* **Work task**: Go through the lines below and copy each one that holds the string "computer".

[Data records]
────────────────────────────────────────

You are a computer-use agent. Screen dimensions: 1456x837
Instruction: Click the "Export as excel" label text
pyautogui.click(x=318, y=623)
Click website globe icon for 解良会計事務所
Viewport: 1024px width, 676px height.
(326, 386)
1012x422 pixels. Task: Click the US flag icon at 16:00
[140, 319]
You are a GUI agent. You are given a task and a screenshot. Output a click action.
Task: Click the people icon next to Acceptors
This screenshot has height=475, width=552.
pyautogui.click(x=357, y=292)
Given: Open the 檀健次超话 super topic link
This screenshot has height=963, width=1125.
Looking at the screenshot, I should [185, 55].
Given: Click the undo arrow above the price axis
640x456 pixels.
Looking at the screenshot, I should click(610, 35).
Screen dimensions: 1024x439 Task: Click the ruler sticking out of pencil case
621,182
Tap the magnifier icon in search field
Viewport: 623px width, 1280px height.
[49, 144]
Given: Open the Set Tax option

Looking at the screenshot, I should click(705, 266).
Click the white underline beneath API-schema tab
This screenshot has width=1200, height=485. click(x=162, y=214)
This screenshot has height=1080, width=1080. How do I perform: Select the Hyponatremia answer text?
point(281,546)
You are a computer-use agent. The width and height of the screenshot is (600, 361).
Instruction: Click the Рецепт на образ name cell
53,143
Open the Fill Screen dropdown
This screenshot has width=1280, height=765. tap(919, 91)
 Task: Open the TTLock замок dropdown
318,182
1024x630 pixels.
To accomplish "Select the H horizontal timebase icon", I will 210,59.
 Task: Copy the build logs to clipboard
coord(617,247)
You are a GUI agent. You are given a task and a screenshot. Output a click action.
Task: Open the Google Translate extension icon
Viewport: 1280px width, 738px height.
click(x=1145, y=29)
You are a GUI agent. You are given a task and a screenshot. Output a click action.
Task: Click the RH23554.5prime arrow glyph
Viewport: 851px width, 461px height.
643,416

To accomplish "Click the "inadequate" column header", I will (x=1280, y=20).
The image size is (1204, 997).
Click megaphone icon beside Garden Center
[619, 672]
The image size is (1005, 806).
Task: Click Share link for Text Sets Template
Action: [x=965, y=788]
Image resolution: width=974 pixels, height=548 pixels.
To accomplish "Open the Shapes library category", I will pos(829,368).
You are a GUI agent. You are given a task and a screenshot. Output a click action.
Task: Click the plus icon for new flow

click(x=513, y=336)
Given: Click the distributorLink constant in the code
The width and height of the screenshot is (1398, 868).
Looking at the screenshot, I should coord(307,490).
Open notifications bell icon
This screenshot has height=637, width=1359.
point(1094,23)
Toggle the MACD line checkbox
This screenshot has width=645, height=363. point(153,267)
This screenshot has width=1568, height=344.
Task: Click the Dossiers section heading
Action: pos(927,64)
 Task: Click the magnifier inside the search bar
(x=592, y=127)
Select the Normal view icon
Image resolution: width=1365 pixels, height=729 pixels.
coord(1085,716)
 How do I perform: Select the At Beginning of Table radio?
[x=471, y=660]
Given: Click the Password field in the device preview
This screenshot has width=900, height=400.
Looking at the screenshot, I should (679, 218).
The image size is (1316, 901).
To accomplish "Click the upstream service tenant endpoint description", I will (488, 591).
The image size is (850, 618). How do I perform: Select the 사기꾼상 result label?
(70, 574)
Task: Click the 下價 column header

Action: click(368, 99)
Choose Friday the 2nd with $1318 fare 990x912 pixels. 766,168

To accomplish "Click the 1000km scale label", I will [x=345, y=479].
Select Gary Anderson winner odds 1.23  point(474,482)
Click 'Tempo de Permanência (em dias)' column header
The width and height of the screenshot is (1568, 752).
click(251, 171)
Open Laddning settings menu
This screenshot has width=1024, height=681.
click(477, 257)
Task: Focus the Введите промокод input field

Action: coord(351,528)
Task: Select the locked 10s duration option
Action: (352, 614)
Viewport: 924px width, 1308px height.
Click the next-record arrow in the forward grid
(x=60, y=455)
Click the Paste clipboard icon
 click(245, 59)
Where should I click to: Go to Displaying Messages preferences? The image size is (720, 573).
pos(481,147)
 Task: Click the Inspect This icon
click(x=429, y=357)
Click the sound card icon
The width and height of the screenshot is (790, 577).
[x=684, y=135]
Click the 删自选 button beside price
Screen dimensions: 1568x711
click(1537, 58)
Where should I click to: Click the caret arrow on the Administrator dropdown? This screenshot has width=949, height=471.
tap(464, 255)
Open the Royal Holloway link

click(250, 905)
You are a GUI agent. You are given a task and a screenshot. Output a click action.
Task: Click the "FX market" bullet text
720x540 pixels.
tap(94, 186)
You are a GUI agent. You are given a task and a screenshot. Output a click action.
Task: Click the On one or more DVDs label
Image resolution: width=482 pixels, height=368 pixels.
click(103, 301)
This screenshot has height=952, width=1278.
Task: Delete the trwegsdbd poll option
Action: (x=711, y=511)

────────────────────────────────────────

* **Exercise solution**:
You are a computer-use agent. Screen dimensions: 1456x837
You are a computer-use agent. The width and height of the screenshot is (600, 361).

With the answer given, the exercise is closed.